Why is the volume of the voxel shown in the annotation smaller than the volume of Transformed Voxel?

The volume in the annotation is calculated (in B0VoxelStats->Stats->AnnotVoxelSize) as (number of grid points within the voxel geometry)/1000. The number of grid points within the bounding box (which is not defined on a grid) depends somewhat on the orientation of the box with respect to the grid and will often be slightly less than the expected volume. From an acquisition perspective, your voxel geometry will be approximately the geometry of the bounding box, subject to the effectiveness of OVS and other scan parameters.
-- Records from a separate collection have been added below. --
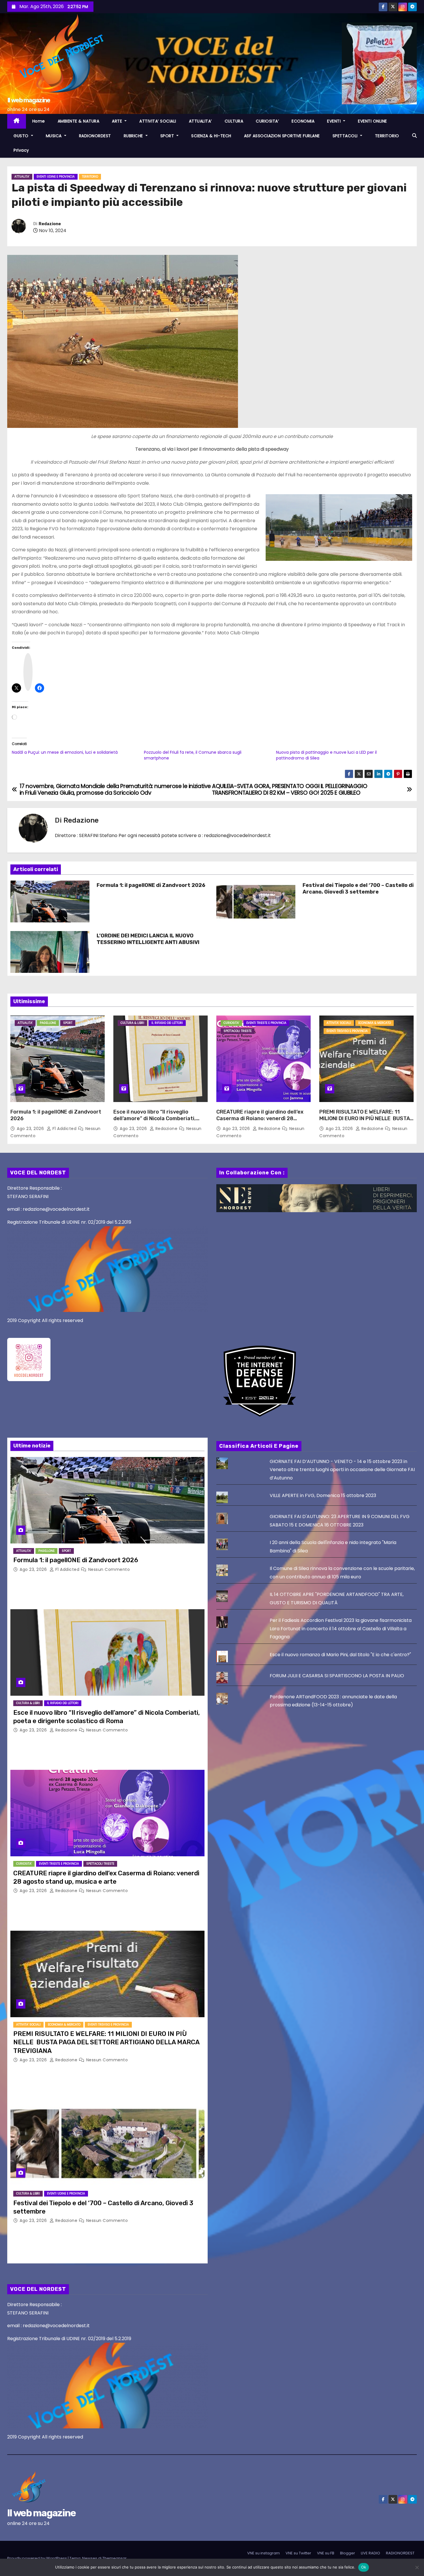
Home (38, 121)
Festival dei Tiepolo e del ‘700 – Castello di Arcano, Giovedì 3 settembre (358, 888)
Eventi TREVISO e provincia (347, 1031)
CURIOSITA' (231, 1023)
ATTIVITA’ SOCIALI (157, 121)
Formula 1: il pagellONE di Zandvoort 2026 (151, 885)
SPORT (167, 136)
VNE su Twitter (298, 2553)
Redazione (50, 223)
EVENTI (334, 121)
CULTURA (234, 121)
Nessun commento (109, 1569)
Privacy (21, 150)
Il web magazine (28, 100)
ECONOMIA (303, 121)
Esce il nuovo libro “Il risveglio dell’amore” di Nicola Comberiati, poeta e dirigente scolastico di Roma (160, 1119)
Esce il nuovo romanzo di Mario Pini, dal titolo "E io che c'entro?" (340, 1654)
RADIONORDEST (95, 136)
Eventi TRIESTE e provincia (266, 1023)
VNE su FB (325, 2553)
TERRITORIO (387, 136)
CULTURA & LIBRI (132, 1023)
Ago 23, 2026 (31, 1128)
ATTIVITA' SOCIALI (339, 1023)
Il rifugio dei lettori (167, 1023)
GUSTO (22, 136)
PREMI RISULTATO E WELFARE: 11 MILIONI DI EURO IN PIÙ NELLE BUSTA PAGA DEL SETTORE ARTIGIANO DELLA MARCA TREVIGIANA (366, 1122)
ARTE (117, 121)
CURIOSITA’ (267, 121)
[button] (414, 135)
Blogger (347, 2553)
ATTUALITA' (21, 176)
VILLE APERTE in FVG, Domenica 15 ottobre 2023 (323, 1495)
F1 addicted (64, 1128)
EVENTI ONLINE (372, 121)
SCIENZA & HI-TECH (211, 136)
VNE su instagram (263, 2553)
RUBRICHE (134, 136)
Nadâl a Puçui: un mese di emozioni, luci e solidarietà (65, 752)
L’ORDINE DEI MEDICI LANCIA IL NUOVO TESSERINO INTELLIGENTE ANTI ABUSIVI (148, 939)
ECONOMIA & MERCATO (374, 1023)
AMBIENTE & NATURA (79, 121)
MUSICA (54, 136)
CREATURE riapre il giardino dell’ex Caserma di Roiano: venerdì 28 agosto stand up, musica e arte (259, 1119)
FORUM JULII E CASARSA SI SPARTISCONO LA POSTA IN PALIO (337, 1675)
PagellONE (48, 1023)
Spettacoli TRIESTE (238, 1031)
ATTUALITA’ (200, 121)
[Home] (16, 121)
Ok (363, 2567)
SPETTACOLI (346, 136)
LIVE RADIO (370, 2553)
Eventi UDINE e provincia (56, 176)
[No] (417, 2567)
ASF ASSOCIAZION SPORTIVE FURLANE (282, 136)
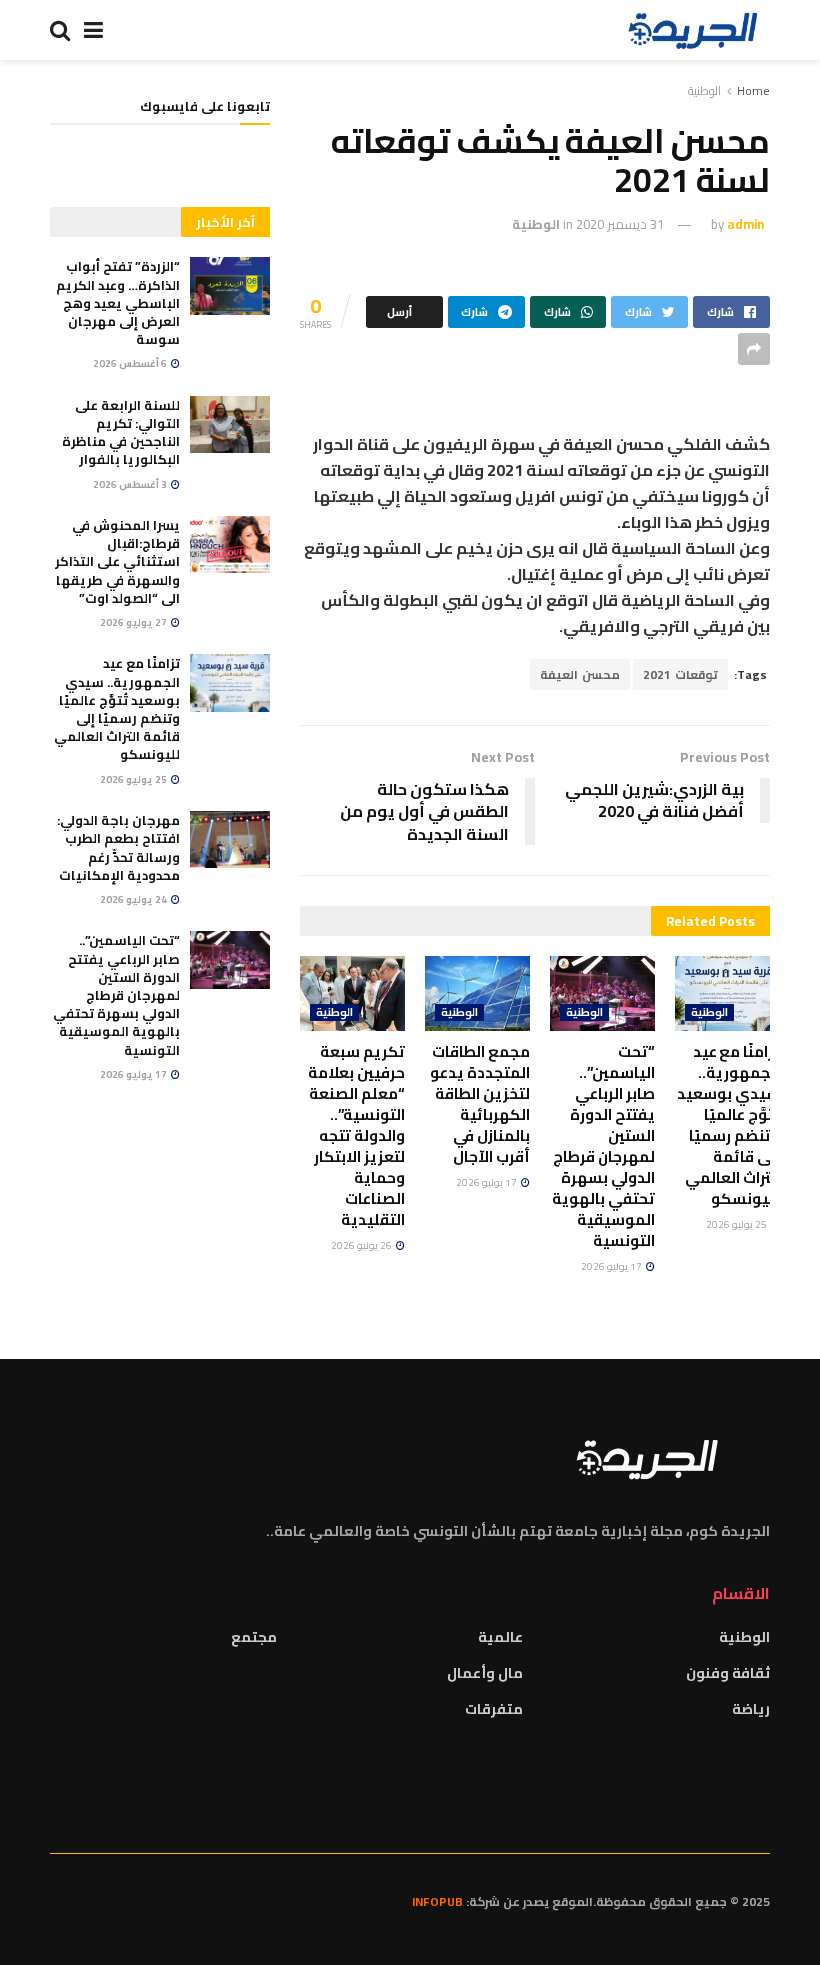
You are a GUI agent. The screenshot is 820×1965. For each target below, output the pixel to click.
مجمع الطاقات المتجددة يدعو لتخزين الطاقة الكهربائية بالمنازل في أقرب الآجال (480, 1104)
Can I use this with other MRI volumes?

Yes. The NIfTI files used for the B0 map (B0), atlas (AtlasBase) and anatomical volume (T1) can be changed (e.g. to subject-specific data) by editing the File Name field in the respective Properties pages or changing the file selection when loading the state. The three volumes must all be in alignment and have the same grid size. A 1mm isotropic grid is assumed. Note that color scaling, the atlas histogram display and possibly other elements ofthe state may need to modified as well.